╭─ SUPPLIED RECORDS
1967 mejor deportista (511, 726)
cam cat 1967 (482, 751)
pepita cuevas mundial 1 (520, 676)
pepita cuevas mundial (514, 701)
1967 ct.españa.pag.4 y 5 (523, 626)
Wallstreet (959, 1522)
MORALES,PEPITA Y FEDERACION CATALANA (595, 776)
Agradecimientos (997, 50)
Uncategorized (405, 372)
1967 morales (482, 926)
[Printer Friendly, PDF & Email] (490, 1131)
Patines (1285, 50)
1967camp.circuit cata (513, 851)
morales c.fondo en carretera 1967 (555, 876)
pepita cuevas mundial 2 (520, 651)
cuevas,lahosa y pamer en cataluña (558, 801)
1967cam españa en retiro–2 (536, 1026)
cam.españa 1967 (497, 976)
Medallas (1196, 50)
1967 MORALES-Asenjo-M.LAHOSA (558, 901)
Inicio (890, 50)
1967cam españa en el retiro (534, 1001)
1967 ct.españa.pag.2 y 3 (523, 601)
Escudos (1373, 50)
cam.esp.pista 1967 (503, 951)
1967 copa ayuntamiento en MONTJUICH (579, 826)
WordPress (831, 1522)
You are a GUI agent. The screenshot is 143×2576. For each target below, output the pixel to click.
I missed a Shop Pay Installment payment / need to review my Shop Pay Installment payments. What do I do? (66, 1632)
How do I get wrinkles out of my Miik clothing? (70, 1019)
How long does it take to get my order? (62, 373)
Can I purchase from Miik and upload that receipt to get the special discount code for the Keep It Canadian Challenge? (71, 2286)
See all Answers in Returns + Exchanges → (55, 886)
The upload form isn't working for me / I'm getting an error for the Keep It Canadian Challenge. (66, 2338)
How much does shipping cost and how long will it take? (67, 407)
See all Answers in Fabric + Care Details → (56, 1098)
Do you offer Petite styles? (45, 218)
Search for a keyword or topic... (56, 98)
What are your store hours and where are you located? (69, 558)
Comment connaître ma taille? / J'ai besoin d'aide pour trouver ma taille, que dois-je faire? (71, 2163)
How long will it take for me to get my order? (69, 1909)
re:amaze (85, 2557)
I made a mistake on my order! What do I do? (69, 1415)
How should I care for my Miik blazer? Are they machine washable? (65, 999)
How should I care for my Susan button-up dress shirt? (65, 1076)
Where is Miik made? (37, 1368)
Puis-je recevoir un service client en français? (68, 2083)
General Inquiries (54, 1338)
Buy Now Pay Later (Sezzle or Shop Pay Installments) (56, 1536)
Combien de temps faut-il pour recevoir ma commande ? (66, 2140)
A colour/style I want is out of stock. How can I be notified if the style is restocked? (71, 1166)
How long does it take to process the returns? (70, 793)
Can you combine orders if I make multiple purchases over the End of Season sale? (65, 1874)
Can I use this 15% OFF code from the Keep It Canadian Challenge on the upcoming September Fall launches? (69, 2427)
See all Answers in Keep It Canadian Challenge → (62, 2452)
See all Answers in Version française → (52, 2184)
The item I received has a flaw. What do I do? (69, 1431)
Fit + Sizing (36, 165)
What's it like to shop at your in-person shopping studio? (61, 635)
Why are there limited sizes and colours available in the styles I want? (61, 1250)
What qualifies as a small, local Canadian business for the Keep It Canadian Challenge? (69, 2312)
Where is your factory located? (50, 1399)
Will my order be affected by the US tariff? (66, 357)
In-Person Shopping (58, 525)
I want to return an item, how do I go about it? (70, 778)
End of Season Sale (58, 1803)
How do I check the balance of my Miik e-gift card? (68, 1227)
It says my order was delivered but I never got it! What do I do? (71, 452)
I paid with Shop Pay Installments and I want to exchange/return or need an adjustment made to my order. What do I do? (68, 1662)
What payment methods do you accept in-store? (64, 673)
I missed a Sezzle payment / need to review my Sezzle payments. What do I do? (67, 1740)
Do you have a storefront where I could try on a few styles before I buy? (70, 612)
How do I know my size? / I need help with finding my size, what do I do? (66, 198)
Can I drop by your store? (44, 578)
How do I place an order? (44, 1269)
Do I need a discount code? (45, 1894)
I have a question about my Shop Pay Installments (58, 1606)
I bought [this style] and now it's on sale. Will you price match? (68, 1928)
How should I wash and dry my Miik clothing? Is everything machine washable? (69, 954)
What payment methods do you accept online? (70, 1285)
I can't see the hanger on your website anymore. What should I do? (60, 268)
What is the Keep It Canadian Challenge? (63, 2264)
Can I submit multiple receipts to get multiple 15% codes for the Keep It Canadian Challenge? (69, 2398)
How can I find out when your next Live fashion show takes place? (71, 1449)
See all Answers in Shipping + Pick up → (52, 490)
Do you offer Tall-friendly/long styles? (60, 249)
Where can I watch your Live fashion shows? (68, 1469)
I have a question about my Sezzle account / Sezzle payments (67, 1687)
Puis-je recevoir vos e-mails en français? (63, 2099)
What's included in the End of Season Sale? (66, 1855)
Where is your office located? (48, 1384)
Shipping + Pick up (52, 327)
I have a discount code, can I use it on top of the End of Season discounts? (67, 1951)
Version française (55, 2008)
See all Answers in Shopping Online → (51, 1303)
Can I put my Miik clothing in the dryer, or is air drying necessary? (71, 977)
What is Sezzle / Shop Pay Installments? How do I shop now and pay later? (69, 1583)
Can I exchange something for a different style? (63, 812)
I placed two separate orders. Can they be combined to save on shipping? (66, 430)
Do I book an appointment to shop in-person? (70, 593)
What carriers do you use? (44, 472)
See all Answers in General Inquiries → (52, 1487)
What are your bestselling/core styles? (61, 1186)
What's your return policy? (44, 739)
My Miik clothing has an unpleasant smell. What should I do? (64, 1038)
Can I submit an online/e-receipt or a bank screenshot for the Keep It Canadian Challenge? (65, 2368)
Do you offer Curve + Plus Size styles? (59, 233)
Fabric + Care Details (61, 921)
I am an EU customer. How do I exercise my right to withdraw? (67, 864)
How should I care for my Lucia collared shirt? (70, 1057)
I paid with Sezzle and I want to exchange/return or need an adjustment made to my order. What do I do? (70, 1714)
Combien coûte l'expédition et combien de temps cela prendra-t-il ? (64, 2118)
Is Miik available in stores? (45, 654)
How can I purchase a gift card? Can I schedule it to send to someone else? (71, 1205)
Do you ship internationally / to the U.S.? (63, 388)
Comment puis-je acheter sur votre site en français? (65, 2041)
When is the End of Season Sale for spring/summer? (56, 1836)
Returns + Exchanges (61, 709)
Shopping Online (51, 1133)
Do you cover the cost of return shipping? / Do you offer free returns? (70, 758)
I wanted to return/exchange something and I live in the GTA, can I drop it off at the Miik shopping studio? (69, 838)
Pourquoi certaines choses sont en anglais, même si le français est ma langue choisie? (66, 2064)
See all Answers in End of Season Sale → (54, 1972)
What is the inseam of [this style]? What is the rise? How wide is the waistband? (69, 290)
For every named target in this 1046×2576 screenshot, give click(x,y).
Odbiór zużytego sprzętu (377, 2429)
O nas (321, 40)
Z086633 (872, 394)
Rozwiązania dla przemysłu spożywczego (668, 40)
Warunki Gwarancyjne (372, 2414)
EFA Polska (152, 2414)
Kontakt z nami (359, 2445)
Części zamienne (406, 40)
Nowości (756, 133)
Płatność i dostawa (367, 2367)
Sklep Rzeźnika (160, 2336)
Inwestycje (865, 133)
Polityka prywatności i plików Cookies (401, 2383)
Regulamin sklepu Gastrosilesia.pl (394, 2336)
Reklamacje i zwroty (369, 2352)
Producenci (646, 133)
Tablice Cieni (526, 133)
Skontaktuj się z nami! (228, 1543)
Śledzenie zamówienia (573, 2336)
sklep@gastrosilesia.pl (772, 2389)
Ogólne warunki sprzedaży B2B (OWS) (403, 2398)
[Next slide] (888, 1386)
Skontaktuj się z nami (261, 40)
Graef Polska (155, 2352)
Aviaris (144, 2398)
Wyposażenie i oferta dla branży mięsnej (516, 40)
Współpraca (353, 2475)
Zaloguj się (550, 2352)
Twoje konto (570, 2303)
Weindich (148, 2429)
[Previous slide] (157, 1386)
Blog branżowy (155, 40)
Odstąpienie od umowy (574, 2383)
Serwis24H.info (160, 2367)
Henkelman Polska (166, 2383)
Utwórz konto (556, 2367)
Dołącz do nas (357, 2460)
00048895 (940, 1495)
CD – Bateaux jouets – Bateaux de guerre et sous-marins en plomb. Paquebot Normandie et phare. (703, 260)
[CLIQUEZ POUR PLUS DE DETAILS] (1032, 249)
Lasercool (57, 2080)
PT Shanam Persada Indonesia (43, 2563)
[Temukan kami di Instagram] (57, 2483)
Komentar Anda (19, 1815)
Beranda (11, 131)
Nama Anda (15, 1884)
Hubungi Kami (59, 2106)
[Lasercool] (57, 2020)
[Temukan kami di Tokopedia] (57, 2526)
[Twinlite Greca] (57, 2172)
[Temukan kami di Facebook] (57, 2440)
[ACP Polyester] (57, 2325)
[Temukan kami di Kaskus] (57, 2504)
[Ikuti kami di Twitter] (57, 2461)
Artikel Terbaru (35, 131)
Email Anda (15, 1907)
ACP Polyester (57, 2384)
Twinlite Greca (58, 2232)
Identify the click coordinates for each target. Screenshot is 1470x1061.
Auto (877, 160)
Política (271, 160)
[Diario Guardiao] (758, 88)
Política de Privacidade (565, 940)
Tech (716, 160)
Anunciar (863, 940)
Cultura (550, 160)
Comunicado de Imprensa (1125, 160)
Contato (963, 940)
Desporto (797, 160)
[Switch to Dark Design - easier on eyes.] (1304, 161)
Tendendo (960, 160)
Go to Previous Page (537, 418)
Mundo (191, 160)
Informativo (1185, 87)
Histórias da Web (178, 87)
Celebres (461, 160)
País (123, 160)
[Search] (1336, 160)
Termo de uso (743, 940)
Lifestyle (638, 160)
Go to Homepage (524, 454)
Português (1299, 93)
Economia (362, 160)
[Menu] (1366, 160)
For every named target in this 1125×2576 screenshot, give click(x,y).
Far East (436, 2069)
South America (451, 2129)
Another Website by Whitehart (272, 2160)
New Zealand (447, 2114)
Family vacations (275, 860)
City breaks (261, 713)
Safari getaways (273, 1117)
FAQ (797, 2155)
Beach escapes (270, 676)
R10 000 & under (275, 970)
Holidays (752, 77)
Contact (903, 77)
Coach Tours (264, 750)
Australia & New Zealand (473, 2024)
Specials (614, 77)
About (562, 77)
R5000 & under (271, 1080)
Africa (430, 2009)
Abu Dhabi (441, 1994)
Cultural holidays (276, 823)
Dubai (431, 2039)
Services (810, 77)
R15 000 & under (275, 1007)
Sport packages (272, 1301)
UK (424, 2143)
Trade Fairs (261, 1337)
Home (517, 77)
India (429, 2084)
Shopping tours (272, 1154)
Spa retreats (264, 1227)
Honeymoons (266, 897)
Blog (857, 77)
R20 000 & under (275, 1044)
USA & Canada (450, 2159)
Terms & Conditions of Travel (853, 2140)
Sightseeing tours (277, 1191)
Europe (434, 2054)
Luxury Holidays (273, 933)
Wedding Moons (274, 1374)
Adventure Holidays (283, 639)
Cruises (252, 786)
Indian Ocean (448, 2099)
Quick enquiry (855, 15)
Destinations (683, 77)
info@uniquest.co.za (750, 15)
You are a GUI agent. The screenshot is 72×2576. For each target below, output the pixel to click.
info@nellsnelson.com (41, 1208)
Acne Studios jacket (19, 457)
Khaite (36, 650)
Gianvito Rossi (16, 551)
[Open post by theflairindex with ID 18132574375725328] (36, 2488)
╰─
### PROBLEM TO SOLVE:
Which lines in the records above contain the word "nami"? Return each of them.

### SOLUTION FOR THIS EXERCISE:
Kontakt z nami (359, 2445)
Skontaktuj się z nami! (228, 1543)
Skontaktuj się z nami (261, 40)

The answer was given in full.